▶ Exercise aim:
Count the lines of the items below that contain the word "Where", and reply with only that number.

▶ Task input:
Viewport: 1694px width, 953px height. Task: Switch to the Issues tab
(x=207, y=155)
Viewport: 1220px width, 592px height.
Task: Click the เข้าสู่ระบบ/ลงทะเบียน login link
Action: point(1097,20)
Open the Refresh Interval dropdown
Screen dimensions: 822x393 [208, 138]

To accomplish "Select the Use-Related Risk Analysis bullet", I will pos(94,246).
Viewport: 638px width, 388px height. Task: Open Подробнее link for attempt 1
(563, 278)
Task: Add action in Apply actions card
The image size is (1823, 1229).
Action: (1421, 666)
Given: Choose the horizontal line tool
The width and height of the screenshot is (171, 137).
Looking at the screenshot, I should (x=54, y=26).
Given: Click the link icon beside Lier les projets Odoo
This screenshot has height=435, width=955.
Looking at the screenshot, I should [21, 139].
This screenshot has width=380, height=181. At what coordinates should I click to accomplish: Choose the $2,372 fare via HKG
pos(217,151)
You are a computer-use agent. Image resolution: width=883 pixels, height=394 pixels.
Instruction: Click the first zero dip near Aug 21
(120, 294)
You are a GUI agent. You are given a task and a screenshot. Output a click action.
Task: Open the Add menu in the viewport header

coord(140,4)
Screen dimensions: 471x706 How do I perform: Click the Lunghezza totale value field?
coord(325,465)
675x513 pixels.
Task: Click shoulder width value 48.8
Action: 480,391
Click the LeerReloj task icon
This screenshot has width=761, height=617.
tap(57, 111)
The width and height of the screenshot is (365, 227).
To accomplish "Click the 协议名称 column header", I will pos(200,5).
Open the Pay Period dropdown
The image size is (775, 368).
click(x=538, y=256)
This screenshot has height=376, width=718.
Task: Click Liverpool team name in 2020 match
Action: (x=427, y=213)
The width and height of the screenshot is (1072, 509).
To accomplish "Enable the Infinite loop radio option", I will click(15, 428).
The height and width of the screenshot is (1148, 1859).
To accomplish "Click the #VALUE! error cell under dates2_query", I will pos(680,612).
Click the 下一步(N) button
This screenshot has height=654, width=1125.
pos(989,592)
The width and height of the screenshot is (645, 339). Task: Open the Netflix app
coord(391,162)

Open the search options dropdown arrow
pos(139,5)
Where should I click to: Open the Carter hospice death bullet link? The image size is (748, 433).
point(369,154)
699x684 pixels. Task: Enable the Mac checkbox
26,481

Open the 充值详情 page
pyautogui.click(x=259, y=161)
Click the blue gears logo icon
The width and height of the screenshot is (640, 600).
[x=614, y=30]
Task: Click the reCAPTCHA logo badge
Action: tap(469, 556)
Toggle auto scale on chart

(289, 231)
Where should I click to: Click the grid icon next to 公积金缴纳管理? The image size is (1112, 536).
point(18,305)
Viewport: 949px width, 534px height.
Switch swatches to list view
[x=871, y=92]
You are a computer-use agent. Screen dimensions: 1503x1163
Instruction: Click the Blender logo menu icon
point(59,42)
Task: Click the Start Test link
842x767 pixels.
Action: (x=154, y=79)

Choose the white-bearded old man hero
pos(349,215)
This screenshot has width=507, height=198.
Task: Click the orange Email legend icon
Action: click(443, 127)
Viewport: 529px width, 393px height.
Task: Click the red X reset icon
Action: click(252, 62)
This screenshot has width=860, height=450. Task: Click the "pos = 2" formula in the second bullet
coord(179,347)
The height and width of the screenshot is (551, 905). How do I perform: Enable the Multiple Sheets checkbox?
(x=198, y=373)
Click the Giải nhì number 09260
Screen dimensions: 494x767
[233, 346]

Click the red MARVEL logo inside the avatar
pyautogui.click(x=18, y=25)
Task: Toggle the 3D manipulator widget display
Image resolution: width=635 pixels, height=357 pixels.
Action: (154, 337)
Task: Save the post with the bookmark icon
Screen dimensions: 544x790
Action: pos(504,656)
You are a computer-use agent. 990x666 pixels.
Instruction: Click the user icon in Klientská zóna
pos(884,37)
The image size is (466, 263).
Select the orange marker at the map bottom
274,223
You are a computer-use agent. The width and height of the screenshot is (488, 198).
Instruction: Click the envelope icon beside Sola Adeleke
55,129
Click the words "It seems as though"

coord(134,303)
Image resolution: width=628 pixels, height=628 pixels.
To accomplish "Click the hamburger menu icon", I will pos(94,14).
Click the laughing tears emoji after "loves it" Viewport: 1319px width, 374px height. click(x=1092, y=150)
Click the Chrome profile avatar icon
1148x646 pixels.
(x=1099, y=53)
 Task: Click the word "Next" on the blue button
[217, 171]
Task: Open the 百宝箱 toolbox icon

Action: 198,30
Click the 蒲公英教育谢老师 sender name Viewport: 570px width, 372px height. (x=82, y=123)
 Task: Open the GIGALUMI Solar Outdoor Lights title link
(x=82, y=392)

▶ Solution to the exercise:
2